2. LOWER BACK PAIN IS CAUSED BY WEAK ABS
I've had numerous patients come in saying "I think my lower back pain is because of my weak abs". This seems logical and makes sense to most people. These days, everyone is talking about strengthening the "core" muscles believing this will help prevent or even "cure" lower back pain. According to Stuart McGill PhD at University of Waterloo, one of the world's foremost experts on spinal biomechanics, indicates improved muscle ENDURANCE is a better preventer of lower back pain as opposed to STRENGTH. One of the major problems is that the lower back stabilizing muscles are not conditioned properly. They fatigue out which leads to altered incorrect muscle pathways that will lead to pain. If these incorrect pathways are identified and corrected with conditioning exercises, then pain tends to decrease.
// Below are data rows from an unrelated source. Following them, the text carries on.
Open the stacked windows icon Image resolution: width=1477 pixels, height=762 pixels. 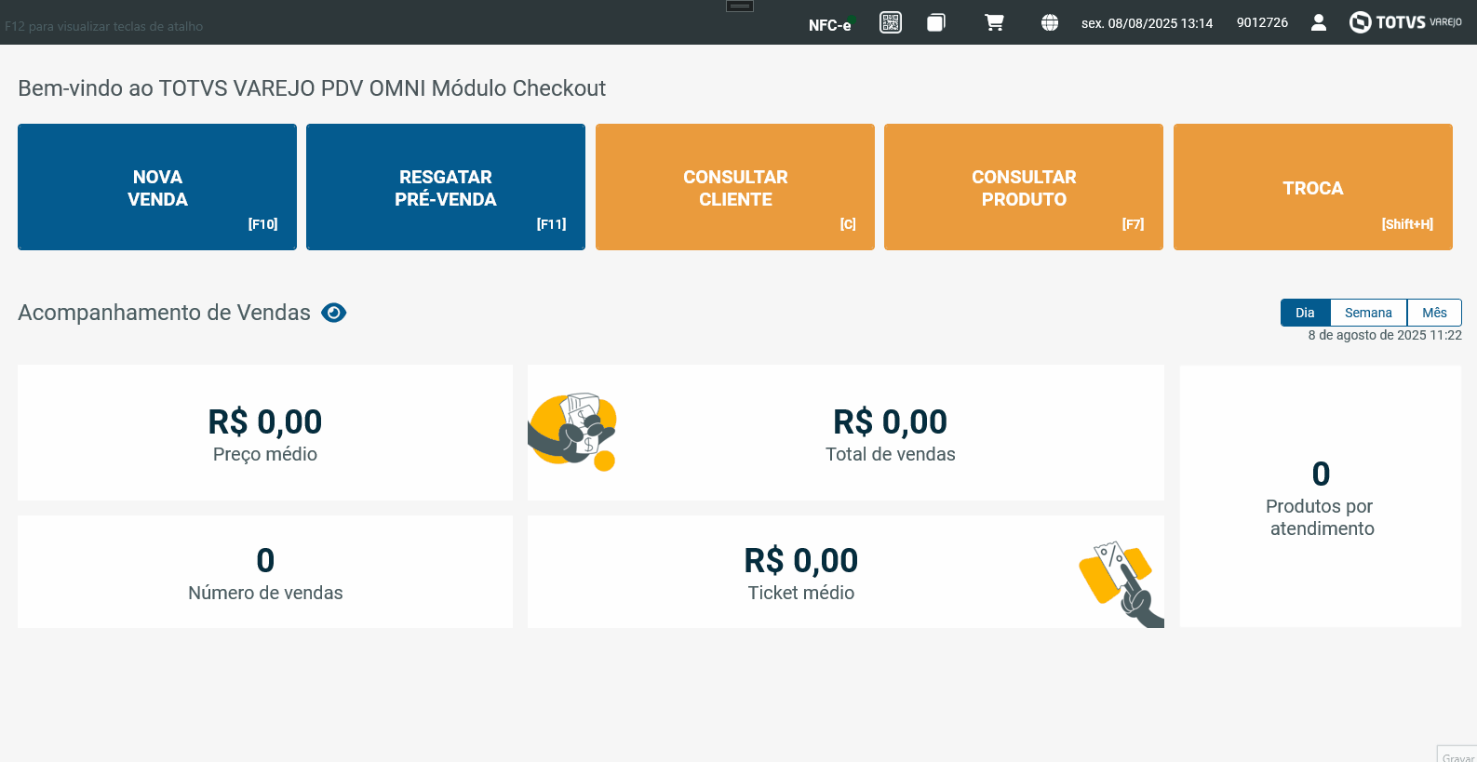click(936, 22)
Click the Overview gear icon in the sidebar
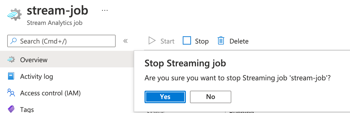 (x=11, y=60)
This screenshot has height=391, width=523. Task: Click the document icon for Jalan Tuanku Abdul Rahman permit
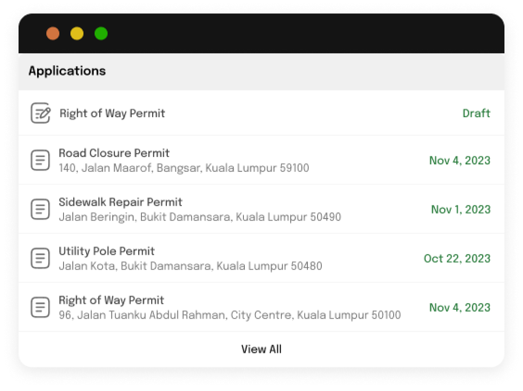coord(40,307)
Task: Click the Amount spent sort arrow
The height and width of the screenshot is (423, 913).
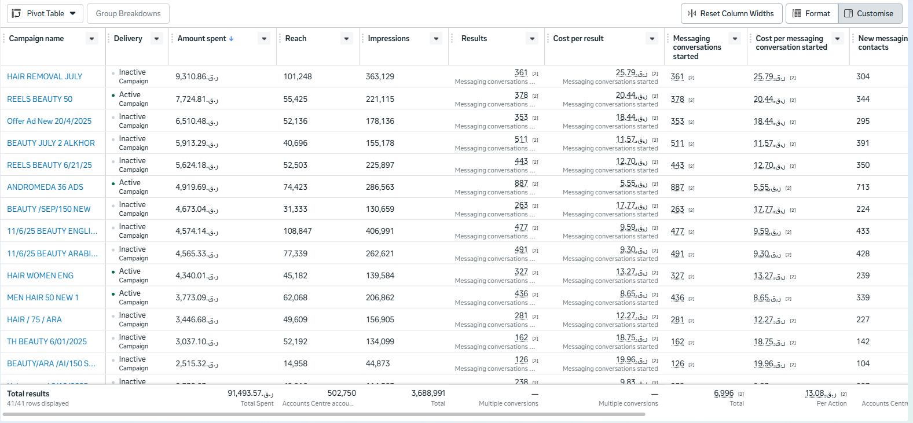Action: coord(232,39)
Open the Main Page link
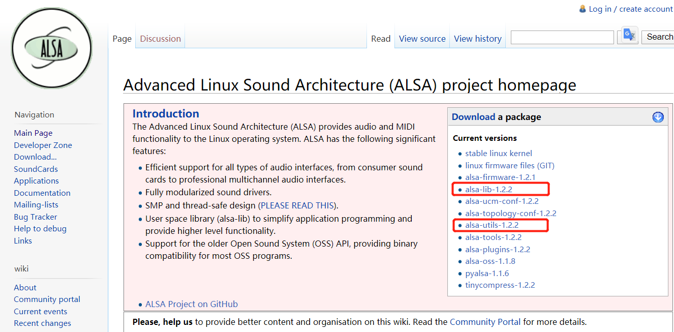674x332 pixels. tap(33, 133)
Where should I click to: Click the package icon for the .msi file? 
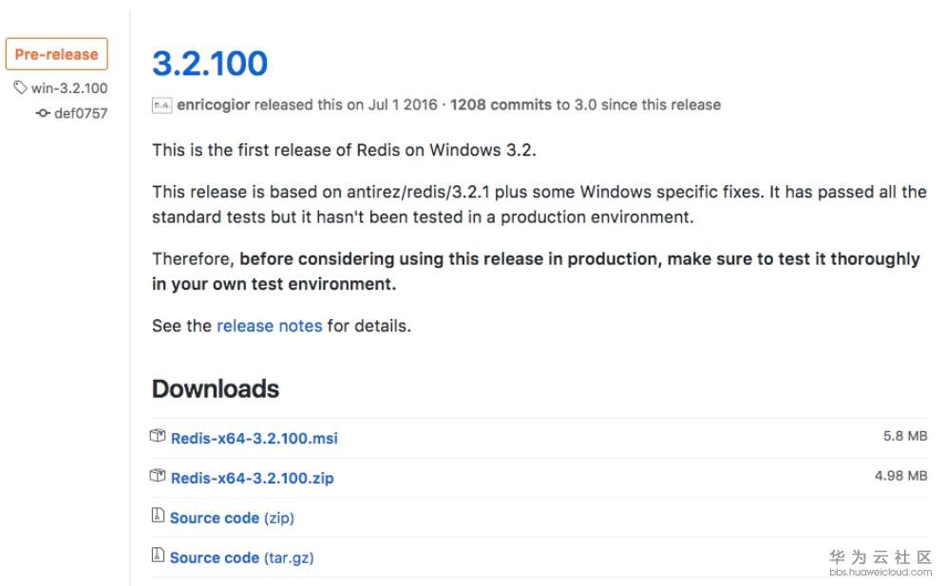(158, 437)
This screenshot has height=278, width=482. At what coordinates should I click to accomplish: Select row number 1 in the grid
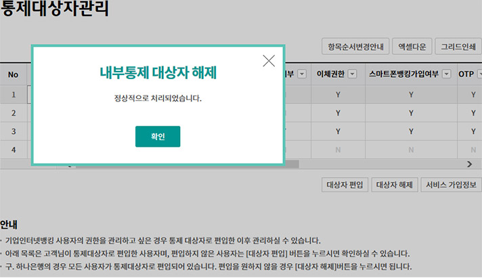point(13,95)
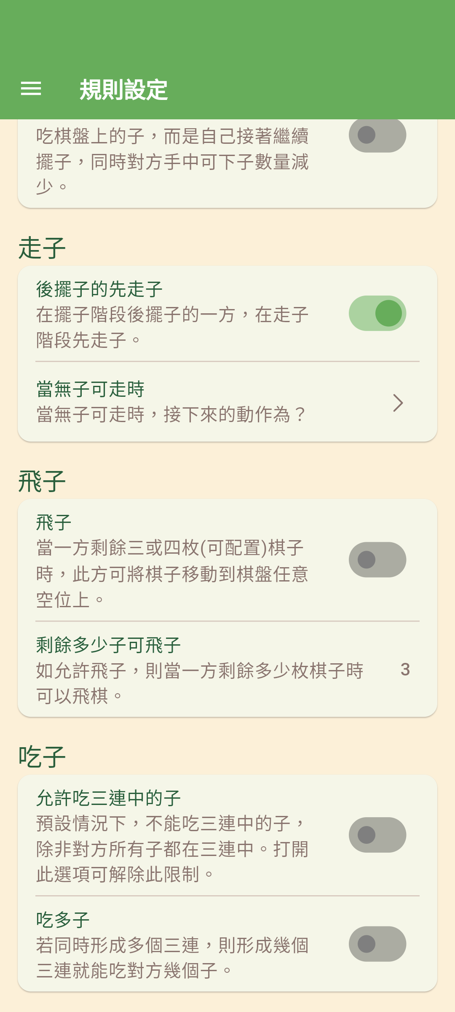Image resolution: width=455 pixels, height=1012 pixels.
Task: Toggle 後擺子的先走子 switch off
Action: point(377,313)

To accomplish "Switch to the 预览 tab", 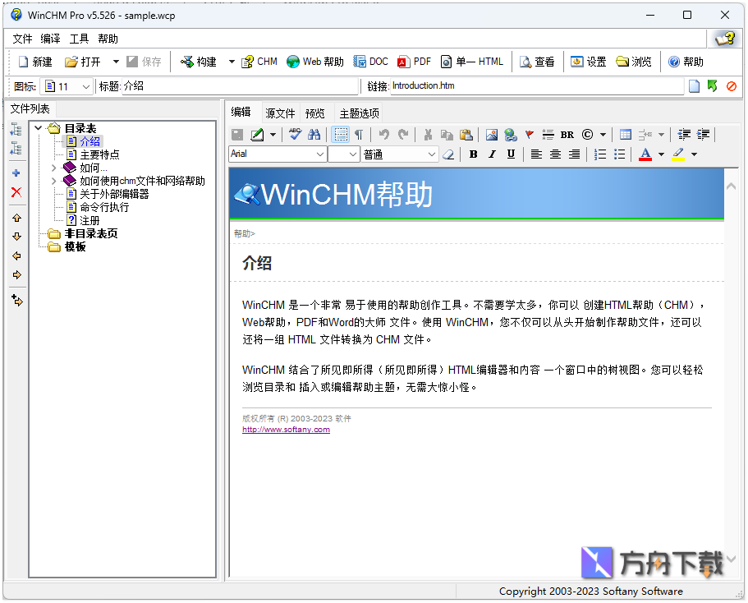I will [315, 113].
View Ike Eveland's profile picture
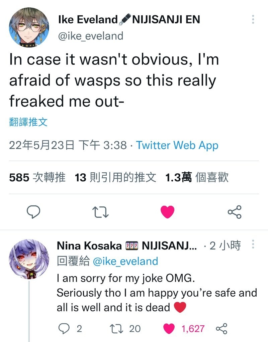Screen dimensions: 268x342 point(29,27)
3. THE MORE FLEXIBLE A PERSON IS THE LESS LOWER BACK PAIN THEY EXPERIENCE
Having more flexibility in your lower back does not mean you will have more protection for your lower back. Research actually shows the opposite. The more flexibility a person has in the spine the better chance for injury and/or pain. HOWEVER, do not confuse flexibility with stretching!!! Stretching is essential for your joints and muscles, especially before and after increased physical activity. While yoga is a great idea to help maintain flexibility, it also increases endurance in the muscles that support the spine. Keep in mind, you want to make sure you have proper technique.
4. LIFT WITH YOUR KNEES AND NOT YOUR BACK
How many of us have heard this one? The truth is lifting with your knees will more than likely lead to increased knee pain and/or injury. When lifting, you want to keep the object close to the body and stiffen your abdominal region but lift with your HIPS not your knees and do not twist.
5. NO PAIN"NO GAIN
I hope my old high school football coach is reading this, but this statement could not be further from the truth. Pain is the body's way of warning you"SO LISTEN TO IT!!! It is like the body's version of a "check engine light." If you are performing an exercise or activity that causes pain, your body will alter muscle motor patterns and inhibit muscles. This will lead to further imbalances in the body. If it hurts"then stop. Change how you are performing the activity. If that doesn't help, then see a professional.
We have just scratched the surface about myths regarding lower back pain. If you are suffering, don't lose hope and don't give up. Doing nothing can further complicate the condition, not to mention the added stress and suffering. As Stuart McGill says, "Optimal back health does not come from doing nothing." Finding the appropriate balance between flexibility, stability, strength, and power is the key to any lower back condition.